_GIVEN DATA_.
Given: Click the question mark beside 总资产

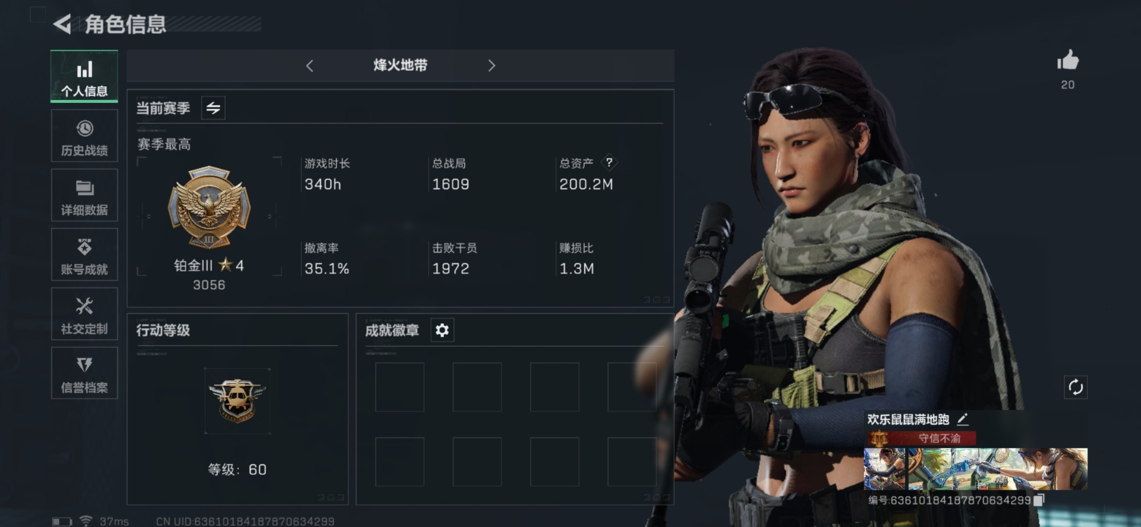Looking at the screenshot, I should (609, 162).
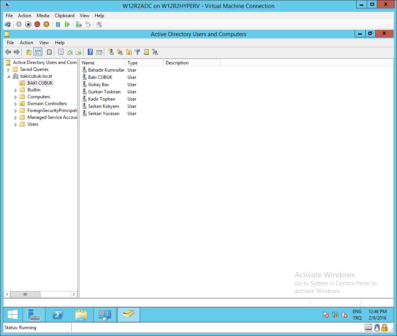
Task: Click the Shut Down VM red icon
Action: coord(37,24)
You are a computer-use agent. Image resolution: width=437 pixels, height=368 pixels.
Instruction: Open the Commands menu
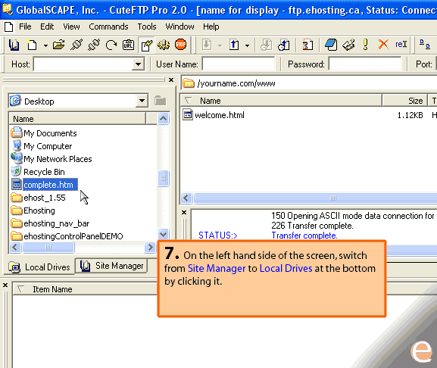tap(108, 27)
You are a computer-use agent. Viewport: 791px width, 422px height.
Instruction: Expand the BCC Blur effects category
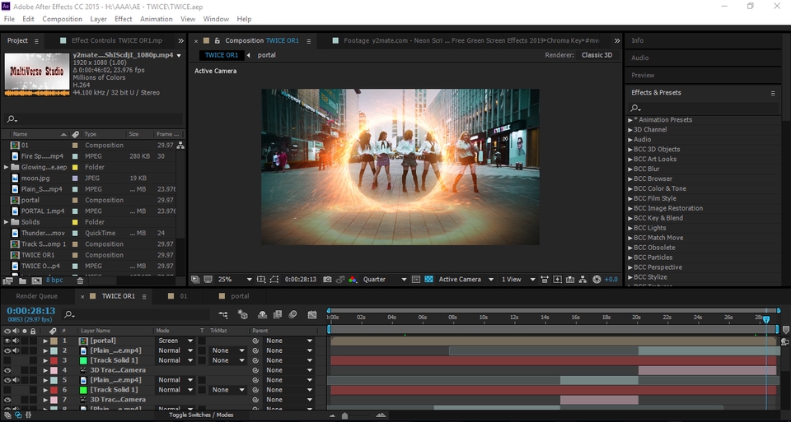(x=630, y=169)
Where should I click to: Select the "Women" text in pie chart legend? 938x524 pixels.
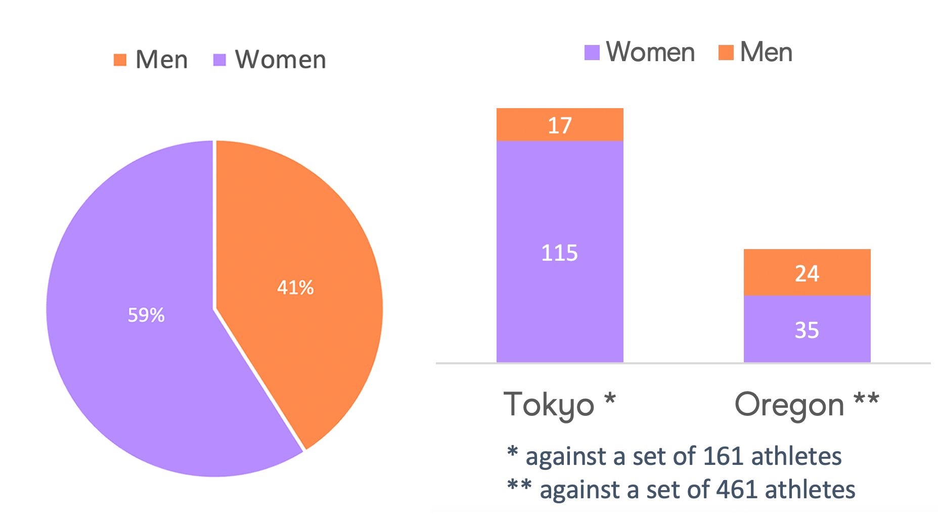coord(281,60)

_PROBLEM_.
Show, from the listing above, each line that contains the word "width".

_ANSWER TO THE EXERCISE_.
You are a computer-use agent. Image resolution: width=437 pixels, height=368 pixels.
You are a computer-use agent. Viewport: 791px width, 422px height.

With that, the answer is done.